Reputation: 149
For the sake of optimization, I want to know if its possible to do a faster string replace in one column, with the contents of the corresponding row from another column, without using apply.
Here is my dataframe:
data_dict = {'root': [r'c:/windows/'], 'file': [r'c:/windows/system32/calc.exe']}
df = pd.DataFrame.from_dict(data_dict)
"""
Result:
file root
0 c:/windows/system32/calc.exe c:/windows/
"""
Using the following apply, I can get what I'm after:
df['trunc'] = df.apply(lambda x: x['file'].replace(x['path'], ''), axis=1)
"""
Result:
file root trunc
0 c:/windows/system32/calc.exe c:/windows/ system32/calc.exe
"""
However, in the interest of making more efficient use of code, I'm wondering if there is a better way. I've tried the code below, but it doesn't seem to work the way I expected it to.
df['trunc'] = df['file'].replace(df['root'], '')
"""
Result (note that the root was NOT properly replaced with a black string in the 'trunc' column):
file root trunc
0 c:/windows/system32/calc.exe c:/windows/ c:/windows/system32/calc.exe
"""
Are there any more effecient alternatives?
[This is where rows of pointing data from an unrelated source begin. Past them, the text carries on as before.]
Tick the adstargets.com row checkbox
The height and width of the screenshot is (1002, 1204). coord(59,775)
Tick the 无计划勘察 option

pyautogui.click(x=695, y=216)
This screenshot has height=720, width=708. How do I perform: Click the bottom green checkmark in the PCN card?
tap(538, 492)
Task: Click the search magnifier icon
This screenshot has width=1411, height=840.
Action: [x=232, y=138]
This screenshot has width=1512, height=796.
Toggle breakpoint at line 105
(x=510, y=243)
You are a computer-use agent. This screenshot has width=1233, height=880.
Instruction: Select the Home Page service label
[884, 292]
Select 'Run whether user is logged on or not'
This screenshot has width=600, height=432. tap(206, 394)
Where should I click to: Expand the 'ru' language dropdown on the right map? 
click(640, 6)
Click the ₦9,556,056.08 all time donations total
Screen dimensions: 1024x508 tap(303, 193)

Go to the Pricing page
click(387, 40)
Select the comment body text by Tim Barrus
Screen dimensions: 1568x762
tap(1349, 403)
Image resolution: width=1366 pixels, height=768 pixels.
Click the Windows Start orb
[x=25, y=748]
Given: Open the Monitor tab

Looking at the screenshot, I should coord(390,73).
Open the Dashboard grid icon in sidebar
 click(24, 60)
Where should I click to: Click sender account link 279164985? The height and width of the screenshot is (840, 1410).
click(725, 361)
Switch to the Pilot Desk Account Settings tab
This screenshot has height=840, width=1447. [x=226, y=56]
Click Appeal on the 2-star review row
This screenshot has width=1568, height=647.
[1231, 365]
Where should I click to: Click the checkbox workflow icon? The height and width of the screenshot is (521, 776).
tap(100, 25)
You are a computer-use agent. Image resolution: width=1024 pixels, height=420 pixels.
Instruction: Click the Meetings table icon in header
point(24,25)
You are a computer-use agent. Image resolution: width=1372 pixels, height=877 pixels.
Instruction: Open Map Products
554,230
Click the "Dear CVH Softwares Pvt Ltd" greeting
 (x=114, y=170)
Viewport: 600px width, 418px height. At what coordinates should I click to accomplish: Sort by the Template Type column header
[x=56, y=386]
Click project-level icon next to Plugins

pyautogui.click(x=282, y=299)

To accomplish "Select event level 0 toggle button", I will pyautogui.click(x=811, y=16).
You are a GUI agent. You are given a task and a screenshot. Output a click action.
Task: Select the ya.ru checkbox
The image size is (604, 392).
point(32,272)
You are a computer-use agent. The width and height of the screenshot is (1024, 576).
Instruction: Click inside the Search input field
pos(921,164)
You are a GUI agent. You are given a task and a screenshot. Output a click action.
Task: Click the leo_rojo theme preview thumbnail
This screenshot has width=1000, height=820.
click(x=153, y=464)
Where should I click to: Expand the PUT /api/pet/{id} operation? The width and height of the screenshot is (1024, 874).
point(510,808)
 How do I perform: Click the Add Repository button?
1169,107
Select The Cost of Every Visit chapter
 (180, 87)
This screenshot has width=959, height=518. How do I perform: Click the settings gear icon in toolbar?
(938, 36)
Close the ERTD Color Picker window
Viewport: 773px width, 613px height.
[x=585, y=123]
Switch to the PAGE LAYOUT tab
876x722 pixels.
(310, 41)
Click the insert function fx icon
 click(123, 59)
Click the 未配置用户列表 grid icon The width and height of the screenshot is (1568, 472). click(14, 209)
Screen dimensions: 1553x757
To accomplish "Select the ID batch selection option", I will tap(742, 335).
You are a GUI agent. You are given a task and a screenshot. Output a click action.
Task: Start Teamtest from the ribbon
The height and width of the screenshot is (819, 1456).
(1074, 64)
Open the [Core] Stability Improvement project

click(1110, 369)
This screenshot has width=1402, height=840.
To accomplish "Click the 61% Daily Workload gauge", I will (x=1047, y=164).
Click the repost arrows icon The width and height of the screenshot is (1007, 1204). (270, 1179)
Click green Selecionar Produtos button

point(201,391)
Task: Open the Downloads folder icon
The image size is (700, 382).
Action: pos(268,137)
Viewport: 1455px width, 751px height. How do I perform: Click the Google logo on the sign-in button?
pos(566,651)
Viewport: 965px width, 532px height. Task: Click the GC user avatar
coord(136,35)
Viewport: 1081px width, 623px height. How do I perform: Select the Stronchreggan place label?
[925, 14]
Thanks!
EDIT - With timings from the couple of examples below
# Expand out the data set to 1000 entries
data_dict = {'root': [r'c:/windows/']*1000, 'file': [r'c:/windows/system32/calc.exe']*1000}
df0 = pd.DataFrame.from_dict(data_dict)
Using Apply
%%timeit -n 100
df0['trunk0'] = df0.apply(lambda x: x['file'].replace(x['root'], ''), axis=1)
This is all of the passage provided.